Quote: (03-24-2014 06:31 PM)Quintus Curtius Wrote:
This looks like another attention-whoring session by a girl talking about how she discovered the "real" world.
Why doesn't she make a movie about us? Paul Elam is irrelevant. It pisses me off that they are co-opting the phrase "red pill" for their own purposes. Elam is not what I would call "red pill." If they want to see real red pill, spend a few hours at RVF or ROK.
She needs to make a movie about Roosh V.
Elam has no following, no influence, and no purpose.

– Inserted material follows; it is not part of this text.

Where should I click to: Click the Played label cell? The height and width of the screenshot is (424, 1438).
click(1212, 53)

Game culture will grow faster than MRA culture, because it has sociobiological incentives on its side. Men would rather involve themselves in a group that tells them they have within them the power to improve as opposed to a group that suggests they need to petition the culture or the state.
That much is obvious.
This is why I've personally taken an interest in it right from the beginning. Game culture will be the game changer, no doubts there. But what is the end game of this game culture? There's a good reason game is routinely dismissed as nihilism, because ultimately
it doesn't go anywhere. What happens when multitudes of men join this culture and RoK or something like it becomes popular? The answer is that
nothing happens. The only thing that changes is the culture itself changes; it becomes increasingly forced to listen and respond and becomes malleable enough to start making the kinds of changes that MRAs have been pushing for from the beginning.
And what happens when those legal structures have changed and society starts regarding men as more than pawns on a chessboard again? Do you think game culture will maintain that same level of societal interest? I can't say for sure, but personally, I doubt it.

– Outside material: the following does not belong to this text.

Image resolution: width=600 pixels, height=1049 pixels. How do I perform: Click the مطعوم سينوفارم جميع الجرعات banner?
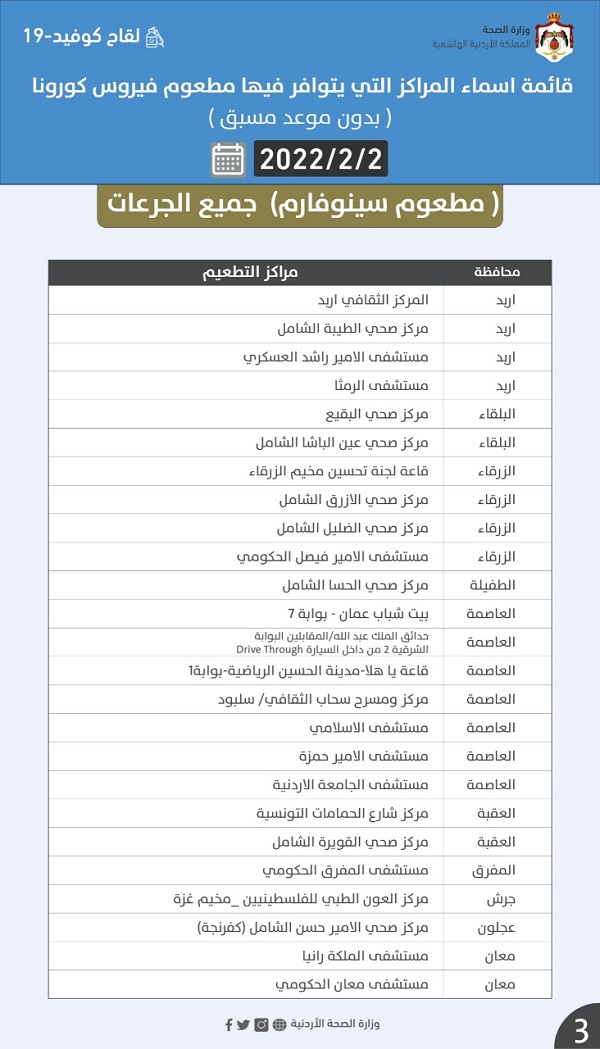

The reality is that Paul Elam, or somebody like him, whatever you think of those people, will become increasingly relevant, even as game culture rises to cultural prominence. Much of what's being said on RVF and RoK will
never be accepted by the mainstream without being pruned significantly. Barring a collapse, we will
never again return to the old system, and will likely never abandon much of what modern liberals have fought for.
Thus, the entirety of game culture online is nothing but cultural ballast in the pockets of people like Paul Elam or others who want to push the culture forward. Game culture will be a sobering wake up call for the culture of the costs they'll incur if they don't start to take note of what MRAs are saying and start criticizing feminists. No matter how furiously you criticize people like PE or the liberal media, no matter how you attempt to rationalize it, those are the people you're ultimately working for. And that's not really a bad thing, because barring a collapse there really is only one other realistic choice.